My dad eats tripe
My father has been writing his biography for some months now. From time to time he passes extracts to me which I have read to my children. I think he writes for them and his other grand-children mostly and, doubtless, their children and theirs that follow. He has wonderful tales to tell which, by the way, he tells beautifully. Here are a couple of extracts which seem appropriate for the GreatGrub community and which he has allowed me to publish. Thanks dad.
1939
On September 1 1939 I was sent from London to Gravely in Herfordshire to avoid the expected ravages of Hitler’s blitzkrieg on London. With my brother, Malcolm (Mac) I was billeted with the Warbey family. Mr Warbey was a farmer who also had a butcher’s shop in nearby Stevenage. The Warbey’s were a gentle and generous family except, that is, for Freda, the daughter, who was a state-registered nurse who ruled us with a rod of iron. Meals were usually good and plentiful, but not always to our liking. It was in the farmhouse kitchen that I first encountered tripe and onions. Tripe, which may be a purely English delicacy, is the inside of a pig’s stomach. Boiled, and apparently without seasoning, it was for my brother and me a singularly repellent dish. Having a ‘cast iron’ stomach I wolfed it down with relish. But not Mac. He refused to let a morsel pass his lips. Perhaps he was more Jewish than me!

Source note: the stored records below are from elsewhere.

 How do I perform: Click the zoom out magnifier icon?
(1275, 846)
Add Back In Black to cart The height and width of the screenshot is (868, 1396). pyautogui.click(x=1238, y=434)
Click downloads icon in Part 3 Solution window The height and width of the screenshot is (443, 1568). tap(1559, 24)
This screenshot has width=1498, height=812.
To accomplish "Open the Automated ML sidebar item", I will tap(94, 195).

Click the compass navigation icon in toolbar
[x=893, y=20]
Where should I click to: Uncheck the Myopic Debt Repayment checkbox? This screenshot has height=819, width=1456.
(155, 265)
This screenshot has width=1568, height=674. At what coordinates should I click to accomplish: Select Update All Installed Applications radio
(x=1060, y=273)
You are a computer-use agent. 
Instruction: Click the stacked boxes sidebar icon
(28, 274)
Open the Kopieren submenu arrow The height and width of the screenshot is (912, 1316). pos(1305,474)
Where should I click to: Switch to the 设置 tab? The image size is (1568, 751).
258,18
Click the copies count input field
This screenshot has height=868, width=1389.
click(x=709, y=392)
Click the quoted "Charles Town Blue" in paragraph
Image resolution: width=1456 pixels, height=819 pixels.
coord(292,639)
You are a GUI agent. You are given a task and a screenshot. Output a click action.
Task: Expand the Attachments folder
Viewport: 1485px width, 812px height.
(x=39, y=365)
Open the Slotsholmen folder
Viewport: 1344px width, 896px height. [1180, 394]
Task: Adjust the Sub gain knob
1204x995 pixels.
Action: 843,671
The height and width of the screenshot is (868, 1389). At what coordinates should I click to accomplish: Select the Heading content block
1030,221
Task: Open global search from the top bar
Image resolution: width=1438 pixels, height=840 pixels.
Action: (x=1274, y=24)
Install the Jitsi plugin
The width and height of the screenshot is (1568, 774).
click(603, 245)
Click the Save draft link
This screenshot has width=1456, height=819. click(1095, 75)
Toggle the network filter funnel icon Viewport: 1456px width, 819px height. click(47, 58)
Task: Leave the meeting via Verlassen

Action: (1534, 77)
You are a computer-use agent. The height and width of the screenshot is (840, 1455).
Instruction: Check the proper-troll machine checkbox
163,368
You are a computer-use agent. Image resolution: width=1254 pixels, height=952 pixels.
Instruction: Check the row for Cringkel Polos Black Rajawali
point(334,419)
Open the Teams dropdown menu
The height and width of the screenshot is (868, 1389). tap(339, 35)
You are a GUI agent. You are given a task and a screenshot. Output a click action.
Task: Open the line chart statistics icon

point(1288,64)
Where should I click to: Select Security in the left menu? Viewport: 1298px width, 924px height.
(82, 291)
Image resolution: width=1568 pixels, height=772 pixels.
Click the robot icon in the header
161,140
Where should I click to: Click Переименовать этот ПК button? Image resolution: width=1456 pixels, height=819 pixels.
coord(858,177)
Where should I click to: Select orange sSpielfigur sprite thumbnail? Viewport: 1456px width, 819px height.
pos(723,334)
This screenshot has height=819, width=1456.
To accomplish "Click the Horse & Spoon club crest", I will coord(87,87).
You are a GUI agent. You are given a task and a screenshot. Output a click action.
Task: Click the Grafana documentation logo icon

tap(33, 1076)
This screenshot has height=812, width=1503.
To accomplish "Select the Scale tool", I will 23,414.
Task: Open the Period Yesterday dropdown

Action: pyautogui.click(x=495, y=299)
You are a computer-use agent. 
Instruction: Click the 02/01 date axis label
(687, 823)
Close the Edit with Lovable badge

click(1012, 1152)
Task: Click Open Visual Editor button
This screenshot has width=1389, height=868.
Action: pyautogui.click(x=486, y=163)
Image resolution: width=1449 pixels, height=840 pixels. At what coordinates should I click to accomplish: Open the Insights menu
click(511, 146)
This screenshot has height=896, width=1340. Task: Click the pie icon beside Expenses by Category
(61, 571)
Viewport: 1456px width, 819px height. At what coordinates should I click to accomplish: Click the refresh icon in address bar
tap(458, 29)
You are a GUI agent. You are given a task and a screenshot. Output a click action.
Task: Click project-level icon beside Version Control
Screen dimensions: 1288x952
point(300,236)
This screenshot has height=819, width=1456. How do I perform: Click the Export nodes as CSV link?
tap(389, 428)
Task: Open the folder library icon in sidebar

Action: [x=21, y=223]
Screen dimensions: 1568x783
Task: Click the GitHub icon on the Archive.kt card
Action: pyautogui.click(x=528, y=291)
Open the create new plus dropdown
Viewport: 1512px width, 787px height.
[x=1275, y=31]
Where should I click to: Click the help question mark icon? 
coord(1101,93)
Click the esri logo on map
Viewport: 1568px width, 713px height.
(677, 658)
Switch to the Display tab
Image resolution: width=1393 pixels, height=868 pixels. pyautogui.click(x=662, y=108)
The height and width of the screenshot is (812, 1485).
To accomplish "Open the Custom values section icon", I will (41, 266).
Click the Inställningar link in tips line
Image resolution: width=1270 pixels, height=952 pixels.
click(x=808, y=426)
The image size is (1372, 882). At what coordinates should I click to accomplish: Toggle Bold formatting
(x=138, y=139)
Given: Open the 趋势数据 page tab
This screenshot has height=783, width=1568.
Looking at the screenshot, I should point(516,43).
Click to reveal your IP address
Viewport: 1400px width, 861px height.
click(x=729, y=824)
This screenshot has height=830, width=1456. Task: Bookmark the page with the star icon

Always a faddy eater he resolutely refused to eat the tripe and boiled onions on his plate and was told that he would not be allowed to leave the table until his plate was clean. Since he had not complied by the time the table had to be cleared, Mac was consigned to the dairy with his plate and told that he would not be allowed to leave until he had consumed the lot. After half an hour he returned apparently chastened and with a clean plate. Having suffered for him I was pleased that he had redeemed himself. Three weeks later the smell in the dairy was identified as a pile of rancid tripe and onions thrown by Mac down the back of a milk machine.
Sausages
I was sometimes permitted by Mr Warbey to go with him to the butcher shop in Stevenage. In a room at the back of the shop Mr Warbey would make sausages and I was able to assist. The sausage machine was similar to a large cast iron mincer placed squarely and heavily on legs on the concrete floor. The sausage mix would be made up and placed in a large zinc tub. The mix comprised meat, beef, lamb or pork, which had to be minced, bread crumbs and herbs. Handfuls of the mix were fed into an aperture on the top of the sausage machine. A large handle on the side of the machine was turned and the meat mix was fed down to emerge through a long metal nozzle in front of the machine. It was my task to turn the handle. “Turn it slowly, lad” Mr Warbey would say “and steady. We don’t want it to come out too thick or too thin”. Over the nozzle Mr Warbey fed a skin which came from the gut of a pig. As the meat mix fed into the skin Mr Warbey would take the completed coil of sausage and, with a deft flick of his fingers twist the filled gut into individual sausages in bunches of four on an eighteen inch long rope. Any wonder that to this day I am very partial to fried sausages.